Thanks to help from Senator Warren, as long as borrowers are making de minimis monthly payments on student loans, their credit scores won’t be hurt, reports James Freeman in the WSJ.
The upshot is that student-loan borrowers collectively are paying down a mere 1% of their balance each year, according to a recent Bloomberg News analysis. At this rate the U.S. Treasury’s existing student-loan portfolio wouldn’t be repaid for 100 years.
In what appears to be a dodge on more bad news on student debt in the future, Elizabeth Warren has proposed to “cancel debt for more than 95% of the nearly 45 million Americans” with student loans, continues Mr.

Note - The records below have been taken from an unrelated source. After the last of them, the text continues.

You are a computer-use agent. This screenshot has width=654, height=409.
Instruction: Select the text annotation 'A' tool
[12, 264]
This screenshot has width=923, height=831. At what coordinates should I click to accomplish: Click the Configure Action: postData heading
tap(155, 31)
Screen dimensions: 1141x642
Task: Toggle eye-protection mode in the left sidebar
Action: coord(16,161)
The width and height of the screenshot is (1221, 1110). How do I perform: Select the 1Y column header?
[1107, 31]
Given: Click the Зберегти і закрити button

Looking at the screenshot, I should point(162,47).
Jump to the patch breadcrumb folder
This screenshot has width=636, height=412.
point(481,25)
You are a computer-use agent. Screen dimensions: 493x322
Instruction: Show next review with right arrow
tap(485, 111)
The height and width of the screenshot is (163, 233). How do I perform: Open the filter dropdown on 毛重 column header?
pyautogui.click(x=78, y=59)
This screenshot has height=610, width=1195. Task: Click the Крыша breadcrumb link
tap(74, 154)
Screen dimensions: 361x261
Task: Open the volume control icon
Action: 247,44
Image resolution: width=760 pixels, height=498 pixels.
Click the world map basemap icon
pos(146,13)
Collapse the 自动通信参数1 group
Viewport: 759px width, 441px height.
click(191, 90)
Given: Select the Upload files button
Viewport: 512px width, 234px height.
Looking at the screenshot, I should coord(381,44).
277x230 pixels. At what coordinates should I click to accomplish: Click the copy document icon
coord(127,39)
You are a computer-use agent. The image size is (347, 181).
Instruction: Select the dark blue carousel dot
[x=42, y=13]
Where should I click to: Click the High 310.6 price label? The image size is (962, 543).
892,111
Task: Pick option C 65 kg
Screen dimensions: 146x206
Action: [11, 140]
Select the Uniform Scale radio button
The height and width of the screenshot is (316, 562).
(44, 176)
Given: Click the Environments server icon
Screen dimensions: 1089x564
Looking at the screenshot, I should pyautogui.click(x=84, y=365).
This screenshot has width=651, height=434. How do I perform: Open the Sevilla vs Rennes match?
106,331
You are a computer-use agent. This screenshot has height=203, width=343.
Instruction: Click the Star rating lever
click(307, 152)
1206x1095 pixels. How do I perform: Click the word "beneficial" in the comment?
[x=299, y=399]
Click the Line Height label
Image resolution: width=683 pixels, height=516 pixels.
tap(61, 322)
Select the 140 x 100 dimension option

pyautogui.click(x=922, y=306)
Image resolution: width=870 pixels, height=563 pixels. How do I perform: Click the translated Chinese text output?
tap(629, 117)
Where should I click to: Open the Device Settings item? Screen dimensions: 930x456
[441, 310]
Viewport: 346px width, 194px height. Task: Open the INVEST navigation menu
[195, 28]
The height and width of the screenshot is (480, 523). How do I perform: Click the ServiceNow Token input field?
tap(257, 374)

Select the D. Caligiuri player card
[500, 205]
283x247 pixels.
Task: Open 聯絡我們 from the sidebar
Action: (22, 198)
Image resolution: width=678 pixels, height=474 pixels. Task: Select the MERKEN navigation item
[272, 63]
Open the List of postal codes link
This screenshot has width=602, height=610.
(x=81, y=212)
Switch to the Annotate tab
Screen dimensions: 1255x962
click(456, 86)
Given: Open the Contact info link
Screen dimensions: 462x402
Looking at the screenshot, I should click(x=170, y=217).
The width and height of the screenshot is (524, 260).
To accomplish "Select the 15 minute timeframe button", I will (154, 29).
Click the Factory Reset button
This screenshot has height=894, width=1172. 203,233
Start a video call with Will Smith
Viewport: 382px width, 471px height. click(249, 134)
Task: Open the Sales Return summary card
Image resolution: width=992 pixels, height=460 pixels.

Freeman.
Taxpayers will eat the losses, not the faculty and college administrators who have been gorging on all this subsidized education spending. Ms. Warren is coincidentally a former law professor and Forbes recently estimated her household net worth at $12 million.
Sen. Warren spent years demanding more subsidies and claiming that taxpayers would make a fortune off student loans. But it was all based on fraudulent Washington accounting that would land private financiers in prison.
With all the taxpayer money that continues to flow into education, one place not to expect a financial crisis is the Warren household.
From Forbes:
Teachers aren’t paid so poorly after all—at least not Harvard professors. Warren and her husband, Bruce Mann, both longtime instructors at the university, have built up a small fortune through years of teaching, writing and consulting.